LOOK: 400,000 PeopleMarch for the Climate
On an unseasonably warm and humid day despite the calendar declaring summer still on, protesters from around the world hit the streets in midtown Manhattan to demand climate justice ahead of this week’s U.N. summit on climate change. The action was supported by similar demonstrations across six continents. The New York City march, which officially began at Columbus Circle on the southwest side of Central Park, stretched nearly 4 miles uptown before moving south through Times Square and onward. Activist leaders, politicians, and Hollywood stars joined some 400,000 people—shattering game plan estimates of 100,000—making it the action the largest climate change protest in history.
On the same day, the Global Carbon Project announced that in 2013, emissions of greenhouse gases jumped 2.3 percent worldwide (and 2.9 percent in the U.S) to record levels. The World Meteorological Organization also reports that the level of CO2 in the air last year was 42 percent above pre-industrial levels. Scientists warn that emissions of this pace will lead to a ten-degree fahrenheit rise in temperature by century’s end, a level that is incompatible with society as we know it.

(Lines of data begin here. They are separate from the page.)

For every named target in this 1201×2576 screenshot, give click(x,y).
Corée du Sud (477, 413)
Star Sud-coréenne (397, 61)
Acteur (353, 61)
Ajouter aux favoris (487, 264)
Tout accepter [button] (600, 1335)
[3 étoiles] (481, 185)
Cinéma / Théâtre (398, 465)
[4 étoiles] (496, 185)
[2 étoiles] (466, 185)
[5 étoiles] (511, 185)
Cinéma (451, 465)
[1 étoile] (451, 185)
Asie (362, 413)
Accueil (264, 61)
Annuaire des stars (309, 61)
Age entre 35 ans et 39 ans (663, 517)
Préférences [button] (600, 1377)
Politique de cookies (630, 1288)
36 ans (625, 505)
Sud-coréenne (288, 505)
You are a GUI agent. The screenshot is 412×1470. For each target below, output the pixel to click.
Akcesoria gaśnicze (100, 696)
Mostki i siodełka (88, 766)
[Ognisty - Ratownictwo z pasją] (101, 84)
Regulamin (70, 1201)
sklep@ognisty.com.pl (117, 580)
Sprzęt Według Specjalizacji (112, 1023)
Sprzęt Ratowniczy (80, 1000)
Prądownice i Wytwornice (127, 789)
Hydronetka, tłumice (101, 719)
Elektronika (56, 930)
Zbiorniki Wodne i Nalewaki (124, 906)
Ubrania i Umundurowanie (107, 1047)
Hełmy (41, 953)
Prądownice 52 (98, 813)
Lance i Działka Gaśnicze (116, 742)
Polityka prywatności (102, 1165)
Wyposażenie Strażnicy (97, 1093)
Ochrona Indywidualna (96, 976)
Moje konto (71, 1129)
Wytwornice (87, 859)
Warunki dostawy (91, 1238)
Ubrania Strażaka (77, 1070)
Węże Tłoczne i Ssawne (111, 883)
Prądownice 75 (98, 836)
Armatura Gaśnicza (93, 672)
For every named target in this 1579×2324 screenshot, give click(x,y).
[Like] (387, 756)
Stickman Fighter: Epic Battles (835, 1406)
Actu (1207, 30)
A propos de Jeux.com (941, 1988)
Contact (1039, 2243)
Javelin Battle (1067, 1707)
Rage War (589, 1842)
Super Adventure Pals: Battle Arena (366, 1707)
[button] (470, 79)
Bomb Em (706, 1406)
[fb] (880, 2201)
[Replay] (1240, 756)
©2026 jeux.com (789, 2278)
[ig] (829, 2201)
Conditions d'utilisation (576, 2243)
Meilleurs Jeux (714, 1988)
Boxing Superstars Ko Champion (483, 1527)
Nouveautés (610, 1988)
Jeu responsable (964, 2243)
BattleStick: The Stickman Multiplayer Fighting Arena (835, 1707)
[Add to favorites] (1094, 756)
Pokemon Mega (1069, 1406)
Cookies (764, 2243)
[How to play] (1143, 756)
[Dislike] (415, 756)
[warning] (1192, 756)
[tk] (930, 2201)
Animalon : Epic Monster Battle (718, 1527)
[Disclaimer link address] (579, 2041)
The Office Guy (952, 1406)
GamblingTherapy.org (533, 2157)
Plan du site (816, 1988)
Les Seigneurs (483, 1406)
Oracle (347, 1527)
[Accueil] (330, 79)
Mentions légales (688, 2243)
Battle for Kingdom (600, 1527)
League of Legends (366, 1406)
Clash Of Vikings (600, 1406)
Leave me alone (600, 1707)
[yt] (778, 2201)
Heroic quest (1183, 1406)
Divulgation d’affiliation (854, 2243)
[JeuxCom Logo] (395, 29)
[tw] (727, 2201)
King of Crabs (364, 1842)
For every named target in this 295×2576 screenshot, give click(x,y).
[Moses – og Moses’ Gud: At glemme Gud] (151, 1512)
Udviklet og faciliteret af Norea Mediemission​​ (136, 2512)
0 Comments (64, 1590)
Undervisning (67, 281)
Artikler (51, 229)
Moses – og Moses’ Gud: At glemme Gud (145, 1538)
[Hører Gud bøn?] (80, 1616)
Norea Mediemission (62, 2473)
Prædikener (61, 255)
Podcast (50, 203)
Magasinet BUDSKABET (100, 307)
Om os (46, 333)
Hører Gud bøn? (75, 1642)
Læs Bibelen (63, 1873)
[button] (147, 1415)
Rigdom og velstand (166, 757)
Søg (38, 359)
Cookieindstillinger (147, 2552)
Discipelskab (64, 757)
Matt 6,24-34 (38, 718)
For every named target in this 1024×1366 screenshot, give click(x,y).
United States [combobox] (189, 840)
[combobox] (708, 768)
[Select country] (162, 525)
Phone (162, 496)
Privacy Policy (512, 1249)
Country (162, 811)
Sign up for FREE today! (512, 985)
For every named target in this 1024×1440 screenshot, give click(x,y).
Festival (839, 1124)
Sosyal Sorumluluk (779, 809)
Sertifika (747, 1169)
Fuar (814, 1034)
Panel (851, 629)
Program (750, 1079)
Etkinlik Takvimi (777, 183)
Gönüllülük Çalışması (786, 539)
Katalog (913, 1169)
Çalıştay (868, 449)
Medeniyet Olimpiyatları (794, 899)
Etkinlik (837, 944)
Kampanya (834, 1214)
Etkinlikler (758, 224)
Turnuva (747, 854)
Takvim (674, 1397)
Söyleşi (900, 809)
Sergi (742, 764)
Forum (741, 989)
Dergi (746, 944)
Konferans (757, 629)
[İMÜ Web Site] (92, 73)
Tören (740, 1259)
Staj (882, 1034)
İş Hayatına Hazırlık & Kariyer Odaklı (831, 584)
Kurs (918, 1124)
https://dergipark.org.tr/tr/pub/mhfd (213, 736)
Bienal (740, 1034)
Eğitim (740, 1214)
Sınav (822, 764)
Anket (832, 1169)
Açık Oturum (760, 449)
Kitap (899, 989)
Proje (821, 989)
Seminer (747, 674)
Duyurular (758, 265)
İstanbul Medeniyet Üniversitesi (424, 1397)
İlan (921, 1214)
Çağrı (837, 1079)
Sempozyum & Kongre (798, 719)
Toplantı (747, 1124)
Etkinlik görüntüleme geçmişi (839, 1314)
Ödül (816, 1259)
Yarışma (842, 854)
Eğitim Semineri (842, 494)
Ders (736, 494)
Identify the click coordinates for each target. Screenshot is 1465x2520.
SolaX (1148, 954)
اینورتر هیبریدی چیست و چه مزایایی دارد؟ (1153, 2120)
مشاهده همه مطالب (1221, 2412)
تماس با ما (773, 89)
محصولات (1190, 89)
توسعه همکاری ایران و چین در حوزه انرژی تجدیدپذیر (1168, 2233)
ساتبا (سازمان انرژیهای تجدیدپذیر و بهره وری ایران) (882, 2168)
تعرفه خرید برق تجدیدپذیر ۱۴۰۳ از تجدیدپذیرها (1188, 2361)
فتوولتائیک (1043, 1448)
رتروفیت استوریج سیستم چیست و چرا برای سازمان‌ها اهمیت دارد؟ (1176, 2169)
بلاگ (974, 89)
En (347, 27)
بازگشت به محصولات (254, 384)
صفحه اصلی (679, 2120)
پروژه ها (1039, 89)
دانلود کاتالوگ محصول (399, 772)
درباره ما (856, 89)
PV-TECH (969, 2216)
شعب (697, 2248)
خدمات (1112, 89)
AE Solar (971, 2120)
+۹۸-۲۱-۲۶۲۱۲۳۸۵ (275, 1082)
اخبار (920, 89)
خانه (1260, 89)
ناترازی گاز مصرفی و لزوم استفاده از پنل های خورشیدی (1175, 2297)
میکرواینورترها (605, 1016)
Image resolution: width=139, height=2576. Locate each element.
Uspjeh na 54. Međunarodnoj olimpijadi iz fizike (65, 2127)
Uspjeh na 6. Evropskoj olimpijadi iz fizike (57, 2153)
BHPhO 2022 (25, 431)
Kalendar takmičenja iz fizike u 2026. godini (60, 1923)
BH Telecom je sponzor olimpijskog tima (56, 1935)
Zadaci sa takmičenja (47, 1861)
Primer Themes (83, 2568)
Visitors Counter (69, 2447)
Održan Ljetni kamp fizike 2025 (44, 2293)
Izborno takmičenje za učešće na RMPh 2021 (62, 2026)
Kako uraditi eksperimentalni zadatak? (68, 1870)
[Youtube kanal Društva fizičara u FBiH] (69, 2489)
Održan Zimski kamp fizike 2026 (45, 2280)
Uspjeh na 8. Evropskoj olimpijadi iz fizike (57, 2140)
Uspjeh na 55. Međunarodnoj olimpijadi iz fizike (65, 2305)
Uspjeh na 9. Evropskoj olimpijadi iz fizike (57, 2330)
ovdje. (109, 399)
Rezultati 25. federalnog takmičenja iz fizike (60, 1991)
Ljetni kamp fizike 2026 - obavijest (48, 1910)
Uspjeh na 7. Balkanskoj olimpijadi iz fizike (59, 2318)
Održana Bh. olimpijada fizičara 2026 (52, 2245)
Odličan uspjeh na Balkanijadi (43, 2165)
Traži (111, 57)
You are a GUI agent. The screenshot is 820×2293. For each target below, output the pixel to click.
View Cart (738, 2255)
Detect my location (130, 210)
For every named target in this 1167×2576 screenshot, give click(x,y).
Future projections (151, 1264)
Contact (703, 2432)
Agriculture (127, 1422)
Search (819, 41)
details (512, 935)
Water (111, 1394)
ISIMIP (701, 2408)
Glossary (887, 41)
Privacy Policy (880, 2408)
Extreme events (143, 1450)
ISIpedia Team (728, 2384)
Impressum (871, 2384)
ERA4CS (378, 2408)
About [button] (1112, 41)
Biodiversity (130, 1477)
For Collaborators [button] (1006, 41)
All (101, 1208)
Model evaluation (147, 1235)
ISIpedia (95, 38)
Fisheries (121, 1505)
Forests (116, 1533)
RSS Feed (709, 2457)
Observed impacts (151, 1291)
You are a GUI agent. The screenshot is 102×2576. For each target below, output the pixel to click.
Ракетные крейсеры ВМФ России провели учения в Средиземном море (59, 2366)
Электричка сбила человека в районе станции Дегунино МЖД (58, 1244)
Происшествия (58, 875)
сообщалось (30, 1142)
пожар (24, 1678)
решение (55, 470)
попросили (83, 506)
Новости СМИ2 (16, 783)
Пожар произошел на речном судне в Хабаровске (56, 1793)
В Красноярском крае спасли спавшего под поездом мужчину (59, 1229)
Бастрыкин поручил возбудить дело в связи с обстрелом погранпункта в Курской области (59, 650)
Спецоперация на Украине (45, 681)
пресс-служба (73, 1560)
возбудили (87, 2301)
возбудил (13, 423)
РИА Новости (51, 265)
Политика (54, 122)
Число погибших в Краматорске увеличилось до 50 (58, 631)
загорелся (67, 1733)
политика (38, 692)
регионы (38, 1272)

For such terrifying numbers, the massive crowd remained jovial and peaceful as they shouted age-old protest slogans with fists to the air. There were even marching bands and dancing (the New Orleans brass contingent was where one could find the boogie). Marchers organized themselves among sub-issue lines—environmental protection, indigenous rights, anti-fracking/drilling, Keystone XL opposition, pro-science education, youth delegations, etc.—to bring awareness to the many consequences that fall under the umbrella of ongoing climate disruptions. As the day wore on, I only saw one stray anti-protest protester who shouted, “Keep drinking the Kool-Aid, you fucking idiots!” He was shrugged off, before being drown out by a tuba player from the NOLA brass section.